Set down every entry exactly as it stands, omitting any picture.

==== Information supplied

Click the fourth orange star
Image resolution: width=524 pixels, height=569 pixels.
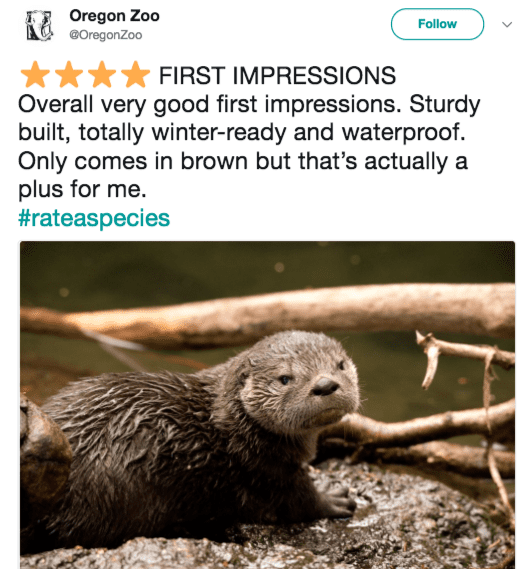135,74
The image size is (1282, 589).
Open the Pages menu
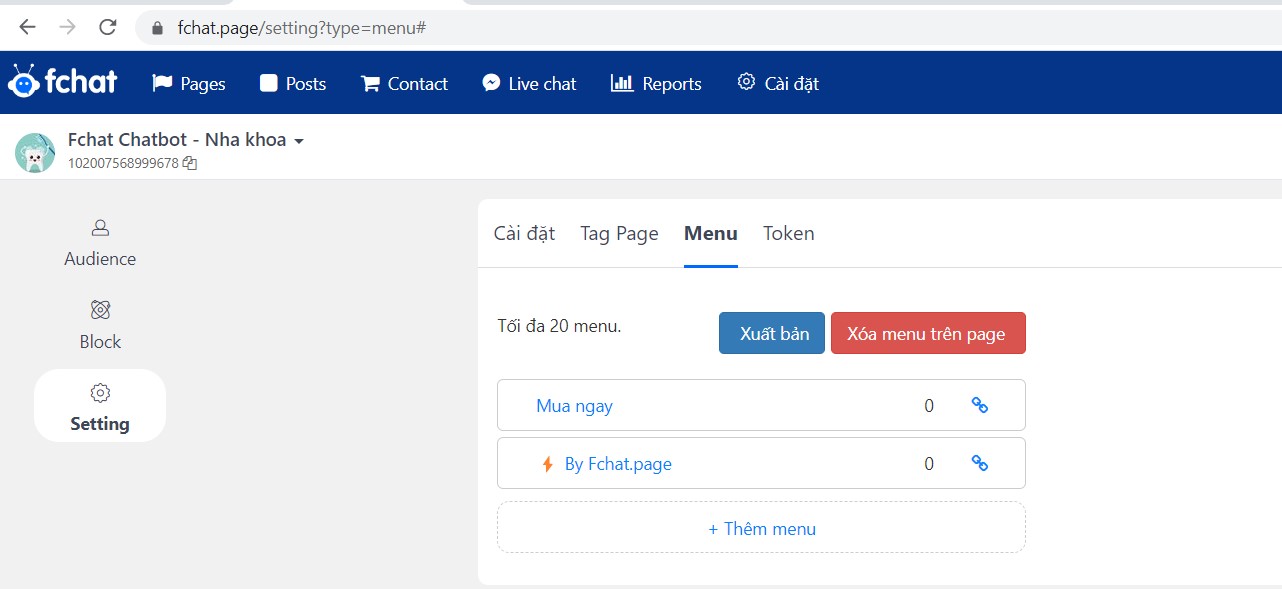point(189,84)
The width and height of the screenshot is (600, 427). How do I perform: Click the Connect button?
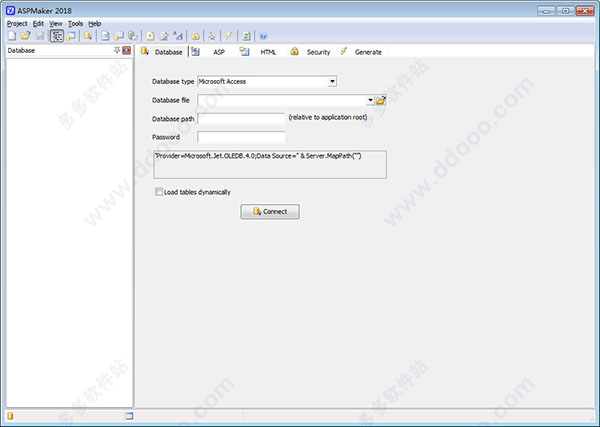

========

**Solution**.
Click the fourth orange star
Image resolution: width=524 pixels, height=569 pixels.
135,74
The image size is (1282, 589).
Open the Pages menu
point(189,84)
The width and height of the screenshot is (600, 427). How do I perform: Click the Connect button?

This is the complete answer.